La Stampa prédit une militarisation de la Douma:

«Le parti vainqueur, 'Russie unie', celui du président, était déjà connu avant même que la date du scrutin ne soit fixée. … Ce qui devrait ressortir de ces trois journées électorales est un Parlement de guerre qui, à l'instar de la Douma sortante, adoptera sans débat toute loi répressive et toute augmentation des dépenses militaires, mais qui sera aussi composé en grande partie d'hommes en uniforme. … Un Parlement qui marquera également une métamorphose de la classe politique russe elle-même, du moins dans les intentions du Kremlin, et dont la principale mission consistera à accompagner la militarisation complète de la société et de l'économie, à commencer par une mobilisation générale que de nombreux commentateurs russes et occidentaux jugent imminente.»

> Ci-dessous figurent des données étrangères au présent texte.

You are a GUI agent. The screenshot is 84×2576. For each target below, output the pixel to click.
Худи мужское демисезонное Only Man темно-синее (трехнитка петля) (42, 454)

Vladislav Inosemtsev (RU) /

Quoi que l'on fasse, cela ne sert à rien

L'économiste Vladislav Inozemtsev écrit sur Facebook :

«Demain commencera en Russie une 'opération électorale' destinée à légitimer une nouvelle fois le régime de Poutine et à montrer au monde que la population le soutient. Plus ce spectacle approche, plus le débat entre les opposants au président sur la manière d'exprimer leur protestation contre la politique du Kremlin devient virulent et, comme toujours dans nos milieux, sans concession. Certains proposent de boycotter l'opération, d'autres appellent à voter pour n'importe quel parti autre que 'Russie unie', d'autres encore estiment qu'il faut déposer un bulletin nul. Selon moi, aucune de ces options ne produira le moindre effet : elles se valent donc toutes.»